There's been a modest stream of LLVM changes coming out, and a few curious benchmark database entries.
I think the acronym is RDNA. At least from the code changes, I haven't run into any mention of RDNA despite many GCN references and shared flags with GCN GPUs, including many that have GFX10 lining up with older GCN architectures.
Perhaps the lack of mention is due to secrecy purposes, or the RDNA label is not used by a number of staff responsible for supporting the architectures for other reasons like not being communicated to them or not used by them.
I'm not 100% certain I'm reading the autotranslated text totally right, and I'm not ruling out a possible change like dual-issue or a difference in issue latency.
However, based on my (non-authoritative) interpretation and what I think is being said, I think the changes are being misconstrued.
There is a potential difference in how workgroups allocate their wavefronts, with it being possible in one mode for a workgroup to have wavefronts on more than one CU. There are implications as far as what that means for barriers that only had to be supported within a CU when workgroups were limited to one CU each. The memory comments seem concerned about visibility/ordering of workgroup memory accesses in the event that wavefronts are no longer reading/writing to one CU's local cache. This seems pf higher importance in the context of the code those changes were made to dealing with synchronization and writes to possible shared global memory.

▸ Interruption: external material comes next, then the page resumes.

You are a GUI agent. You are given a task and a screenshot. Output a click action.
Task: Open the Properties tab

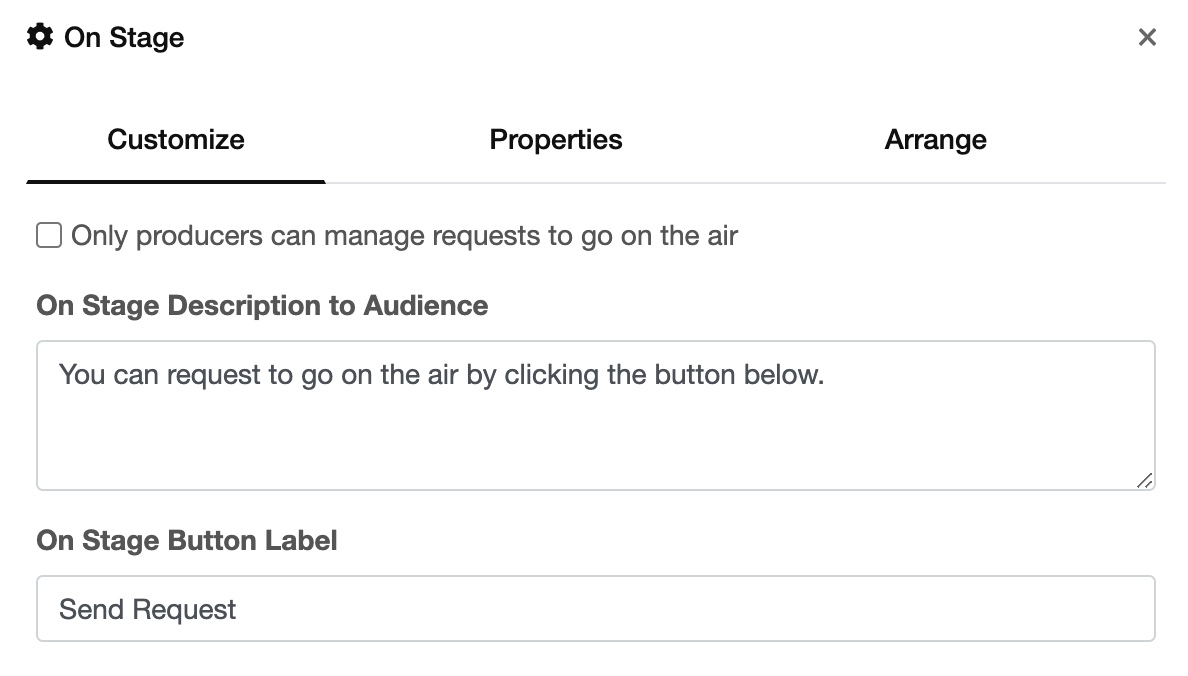point(556,140)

There may be something new about this L0, as there is a new bit for coherence, more active discussion of invalidations versus the write-through GCN L1, and a new memory counter. What specifically the L0 is versus the L1 in prior generations isn't clear, as the vector memory path in current GCN does order accesses within a wavefront at least.

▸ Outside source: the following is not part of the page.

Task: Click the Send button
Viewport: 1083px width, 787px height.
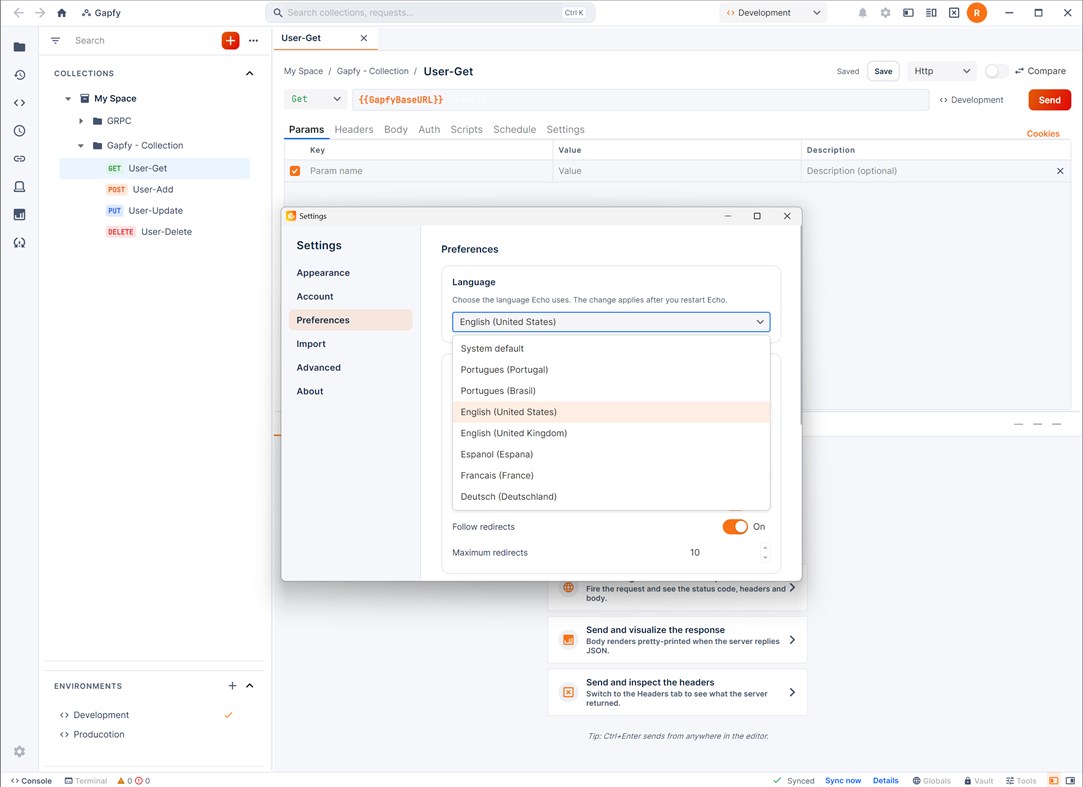Action: [1049, 99]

I don't think it's the same as the patents' register cache, which is local to a SIMD/cluster and on the wrong end of the memory pipeline to be of any concern for other CUs or wavefronts.
There is a single reference about a register destination cache in
https://github.com/llvm-mirror/llvm...3380939#diff-ad4812397731e1d4ff6992207b4d38fa, which is a different file with a different purpose.

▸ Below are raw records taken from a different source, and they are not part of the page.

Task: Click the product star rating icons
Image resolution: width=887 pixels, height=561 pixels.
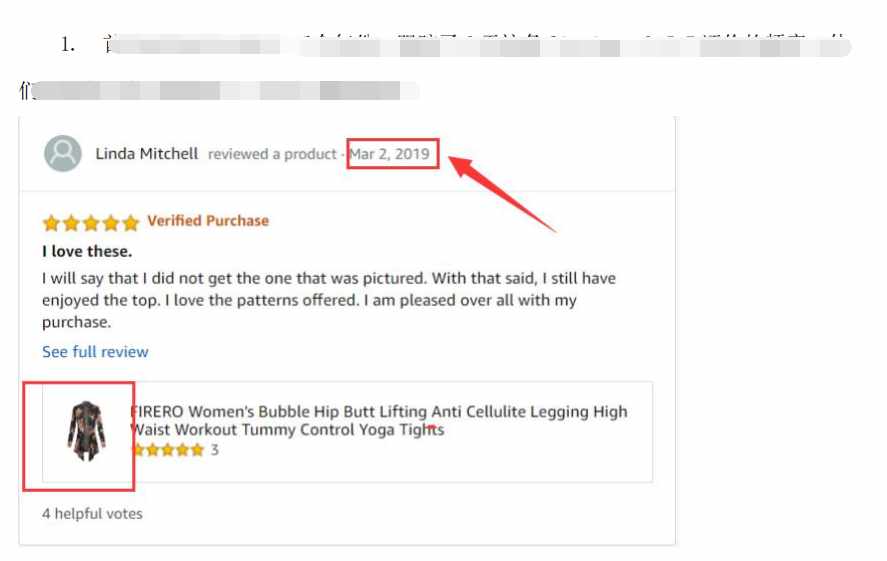Action: 167,450
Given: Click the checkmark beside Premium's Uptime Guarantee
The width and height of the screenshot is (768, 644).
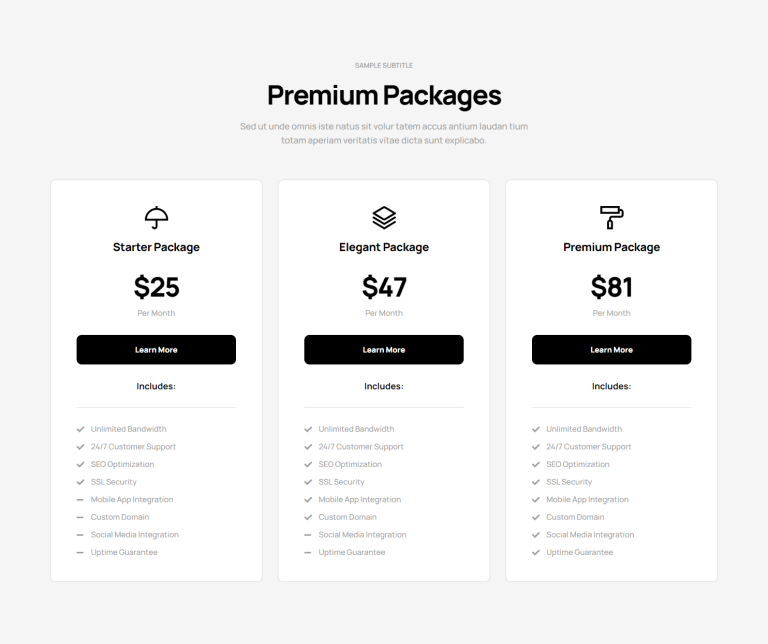Looking at the screenshot, I should (x=536, y=552).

There's some discussion of code comments for the buggy prefetch instruction, and I think some discussion of the size of either the vector cache or L0 that I think may be red herrings. For one thing, the prefetch and I$ comments are dealing with instruction fetch, which is not subject to synchronization operations or atomic writes. Ordering concerns between CUs for static code seems unnecessary. Claims as to the size of the destination cache somehow matching a workgroup don't seem supported in what I have read, and I think they wouldn't be consistent with the patents--I may be misreading the translation, though.